*Text segment*
■ ■ ■ ■ ■ ■ ■
Description of problem: I have a server that is having quite a number of NFS retransmission errors - which leads to poor VM performance: calls retrans authrefrsh 518811124 512798 0 However, nothing is propagated to the admin, as we don't even monitor that. Since it's NFS, no errors will be issued, but performance would be pathetic. Version-Release number of selected component (if applicable): How reproducible: Steps to Reproduce: 1. 2. 3. Actual results: Expected results: Additional info:
Closing old bugs. If this issue is still relevant/important in current version, please re-open the bug.
Still relevant.
We need more data to make progress: - Do we see slower readDelay values on such system? - Do you know how to reproduce or simulate this issue?
(In reply to Nir Soffer from comment #6) > We need more data to make progress: > > - Do we see slower readDelay values on such system? Yes, we did. > - Do you know how to reproduce or simulate this issue? Using TC and dropping packets. A 1% packet drop should suffice.
Yaniv, can we reproduce this with current code? See comment 7 for tips.
(In reply to Nir Soffer from comment #8) > Yaniv, can we reproduce this with current code? Aharon is leading RHEV storage QE, moving Needinfo to him. > > See comment 7 for tips.
(In reply to Nir Soffer from comment #8) > Yaniv, can we reproduce this with current code? > > See comment 7 for tips. Reproduced using latest code (vdsm-4.17.10.1-0.el7ev.noarch). While having NFS retransmission errors in vdsm, they are not propagated to RHEVM. Used tc to simulate 10% packet loss: [root@green-vdsb ~]# tc qdisc add dev ovirtmgmt root netem loss 10% [root@green-vdsb ~]# nfsstat -c ... Client rpc stats: calls retrans authrefrsh 61624 94 61564 ... Not sure if the following error in vdsm.log is relevant, but this is what I got while had 10% packet loss simulated by tc: Thread-1912::ERROR::2015-11-19 14:38:41,999::monitor::250::Storage.Monitor::(_monitorDomain) Error monitoring domain ad1ecd8f-8822-4323-9ba4-4864e4d97297 Traceback (most recent call last): File "/usr/share/vdsm/storage/monitor.py", line 246, in _monitorDomain self._performDomainSelftest() File "/usr/lib/python2.7/site-packages/vdsm/utils.py", line 774, in wrapper value = meth(self, *a, **kw) File "/usr/share/vdsm/storage/monitor.py", line 313, in _performDomainSelftest self.domain.selftest() File "/usr/share/vdsm/storage/fileSD.py", line 624, in selftest self.oop.os.statvfs(self.domaindir) File "/usr/share/vdsm/storage/outOfProcess.py", line 274, in statvfs return self._iop.statvfs(path) File "/usr/lib/python2.7/site-packages/ioprocess/__init__.py", line 418, in statvfs resdict = self._sendCommand("statvfs", {"path": path}, self.timeout) File "/usr/lib/python2.7/site-packages/ioprocess/__init__.py", line 385, in _sendCommand raise Timeout(os.strerror(errno.ETIMEDOUT)) Timeout: Connection timed out
Created attachment 1096718 [details] engine, vdsm and messages logs
Yaniv, not sure why it was moved again to future. It should be used (and replace the useless readDelay, at least in NFS). I think it's a mistake and we keep seeing such issues in customers - but are not looking at the right place. NFS retrans are always a good indication for something wrong / too much load. Anyway, if it's not important enough to be implemented for more than 5 years, closing.
■ ■ ■ ■ ■ ■ ■
*Records supplied*

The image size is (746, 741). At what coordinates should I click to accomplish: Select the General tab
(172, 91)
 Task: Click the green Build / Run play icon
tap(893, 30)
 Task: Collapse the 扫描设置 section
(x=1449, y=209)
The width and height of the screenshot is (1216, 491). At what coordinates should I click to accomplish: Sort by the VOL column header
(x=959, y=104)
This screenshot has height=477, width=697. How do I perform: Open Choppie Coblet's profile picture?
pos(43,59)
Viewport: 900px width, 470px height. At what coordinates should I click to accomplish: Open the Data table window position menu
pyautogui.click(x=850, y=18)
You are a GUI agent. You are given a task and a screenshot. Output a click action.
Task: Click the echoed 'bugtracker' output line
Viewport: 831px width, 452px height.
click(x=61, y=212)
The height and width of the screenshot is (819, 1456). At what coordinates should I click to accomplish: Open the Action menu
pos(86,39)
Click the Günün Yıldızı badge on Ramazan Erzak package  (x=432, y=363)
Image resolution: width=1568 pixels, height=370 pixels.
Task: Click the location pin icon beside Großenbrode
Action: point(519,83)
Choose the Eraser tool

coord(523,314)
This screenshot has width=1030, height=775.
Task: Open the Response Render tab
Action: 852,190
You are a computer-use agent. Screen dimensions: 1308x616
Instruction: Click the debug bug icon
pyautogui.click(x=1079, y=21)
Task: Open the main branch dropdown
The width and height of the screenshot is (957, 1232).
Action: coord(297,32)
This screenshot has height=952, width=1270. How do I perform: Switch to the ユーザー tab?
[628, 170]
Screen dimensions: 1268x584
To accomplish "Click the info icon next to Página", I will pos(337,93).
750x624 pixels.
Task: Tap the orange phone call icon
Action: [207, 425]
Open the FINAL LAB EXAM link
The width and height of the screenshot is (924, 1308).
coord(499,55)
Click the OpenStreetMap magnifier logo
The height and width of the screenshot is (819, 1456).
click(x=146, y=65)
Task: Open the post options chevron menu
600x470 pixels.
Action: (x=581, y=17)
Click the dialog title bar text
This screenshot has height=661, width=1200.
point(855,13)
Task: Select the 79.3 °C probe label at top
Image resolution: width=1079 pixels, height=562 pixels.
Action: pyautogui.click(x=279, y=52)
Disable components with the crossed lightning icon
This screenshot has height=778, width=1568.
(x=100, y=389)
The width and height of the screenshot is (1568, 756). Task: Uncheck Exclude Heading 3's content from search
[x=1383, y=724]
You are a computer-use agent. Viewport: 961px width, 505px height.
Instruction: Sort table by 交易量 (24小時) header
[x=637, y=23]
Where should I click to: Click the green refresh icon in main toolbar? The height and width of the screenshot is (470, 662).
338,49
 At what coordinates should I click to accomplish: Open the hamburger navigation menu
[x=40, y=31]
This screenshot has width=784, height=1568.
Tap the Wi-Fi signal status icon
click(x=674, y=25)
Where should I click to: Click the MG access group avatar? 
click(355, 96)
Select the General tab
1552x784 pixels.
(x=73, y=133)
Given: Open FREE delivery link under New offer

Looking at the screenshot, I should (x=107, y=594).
■ ■ ■ ■ ■ ■ ■
*Set of tasks*
1) Return, word for word, the passage of the NFS retransmission bug thread that begins with "(In reply to Nir Soffer from comment #6)" and ends with "code? See comment 7 for tips.".
2) Resume the NFS retransmission bug thread from where it stops, not the data.

*Answers to the tasks*
1)
(In reply to Nir Soffer from comment #6) > We need more data to make progress: > > - Do we see slower readDelay values on such system? Yes, we did. > - Do you know how to reproduce or simulate this issue? Using TC and dropping packets. A 1% packet drop should suffice.
Yaniv, can we reproduce this with current code? See comment 7 for tips.

2)
I think we should consider this for 4.0.
We need to repeat the test in comment 10 with different values of packet loss (or other network condition that trigger re-transmissions), and check if read delay is reflecting the issue.
(In reply to Nir Soffer from comment #14) > We need to repeat the test in comment 10 with different values of packet > loss (or other network condition that trigger re-transmissions), and check > if read delay is reflecting the issue. Aharon - can you do it? - If read delay is not reflecting the issue (with drops of 0.5, 1, 5 percent, for example), then we need to fix read delay. - If it does, we can probably close this. TIA, Y.
Should be part of the new metrics store via nfs collectd plugin.
(In reply to Yaniv Kaul from comment #15) > (In reply to Nir Soffer from comment #14) > > We need to repeat the test in comment 10 with different values of packet > > loss (or other network condition that trigger re-transmissions), and check > > if read delay is reflecting the issue. > > Aharon - can you do it? > - If read delay is not reflecting the issue (with drops of 0.5, 1, 5 > percent, for example), then we need to fix read delay. > - If it does, we can probably close this. > > TIA, > Y. Elad, can you please test it again (comment #10) with the relevant values?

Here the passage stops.